Auréolé de sa - courageuse - visite surprise anti-ebola en Guinée, la veille du Sommet, François Hollande aura finalement évité le vote, mais laissé largement prise aux soupçons de manipulation des deux grands bailleurs de fonds de l'organisation, la France et le Canada. Avec un dommage collatéral de taille: le départ obligé de la cheville ouvrière des dossiers concrets de l'OIF, le Québécois Clément Duhaime, administrateur.

Il faudra du talent à la nouvelle secrétaire générale pour gérer et déminer les frustrations, pour gagner à la fois la bataille de la présence externe et de l'organisation interne. Elle n'a pas fait l'unanimité en prononçant la fin de son discours d'intronisation... en anglais, même si c'était pour la télévision canadienne!

L'élargissement, ensuite: après le Qatar et l'Ukraine au précédent Sommet, on a admis le Mexique (qui a certes une vieille histoire conflictuelle avec la France), le Kosovo (qui a certes été administré par le Français Bernard Kouchner), et le Costa Rica (qui a certes une vieille élite francophone).

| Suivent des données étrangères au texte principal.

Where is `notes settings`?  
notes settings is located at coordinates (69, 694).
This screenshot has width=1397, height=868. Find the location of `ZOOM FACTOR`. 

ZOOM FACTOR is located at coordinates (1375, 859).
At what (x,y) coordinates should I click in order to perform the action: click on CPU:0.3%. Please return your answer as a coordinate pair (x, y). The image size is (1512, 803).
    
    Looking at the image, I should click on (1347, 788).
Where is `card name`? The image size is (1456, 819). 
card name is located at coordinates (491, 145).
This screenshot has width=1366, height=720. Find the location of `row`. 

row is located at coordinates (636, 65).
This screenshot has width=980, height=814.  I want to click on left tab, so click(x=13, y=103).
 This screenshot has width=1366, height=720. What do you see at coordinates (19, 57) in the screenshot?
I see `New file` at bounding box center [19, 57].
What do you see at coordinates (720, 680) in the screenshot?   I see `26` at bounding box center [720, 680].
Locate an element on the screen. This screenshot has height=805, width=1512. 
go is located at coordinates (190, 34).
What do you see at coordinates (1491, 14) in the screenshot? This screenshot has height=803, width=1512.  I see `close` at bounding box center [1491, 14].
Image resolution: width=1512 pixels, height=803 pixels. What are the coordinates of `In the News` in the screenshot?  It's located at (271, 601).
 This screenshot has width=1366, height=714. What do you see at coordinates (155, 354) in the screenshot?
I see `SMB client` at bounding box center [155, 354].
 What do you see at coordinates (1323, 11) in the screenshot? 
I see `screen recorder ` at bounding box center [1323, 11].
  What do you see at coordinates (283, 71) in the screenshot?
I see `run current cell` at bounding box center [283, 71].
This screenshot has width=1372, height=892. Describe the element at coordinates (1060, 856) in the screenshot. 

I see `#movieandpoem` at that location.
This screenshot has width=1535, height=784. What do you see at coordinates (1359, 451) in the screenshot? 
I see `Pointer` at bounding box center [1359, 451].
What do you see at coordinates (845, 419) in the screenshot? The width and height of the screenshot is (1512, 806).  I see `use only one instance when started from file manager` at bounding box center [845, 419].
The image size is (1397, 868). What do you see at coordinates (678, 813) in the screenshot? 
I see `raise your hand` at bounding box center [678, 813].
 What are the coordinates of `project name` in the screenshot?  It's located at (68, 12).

Voici donc 80 Etats associés, soit plus du tiers des Etats composant l'ONU, dont 57 membres à part entière, et 32 seulement qui ont établi le français comme langue officielle. Certes la francophonie et ses valeurs vont au-delà de la langue; certes l'attirance du club francophone fait honneur à ses dirigeants. Mais le risque de dilution des programmes et des préoccupations n'est-il pas en vue?

La feuille de route, encore: la Déclaration de Dakar est ambitieuse, à juste titre; les neuf déclarations ne manquent pas de pertinence. Mais où sont les moyens pour les appliquer et les mettre en œuvre, réellement?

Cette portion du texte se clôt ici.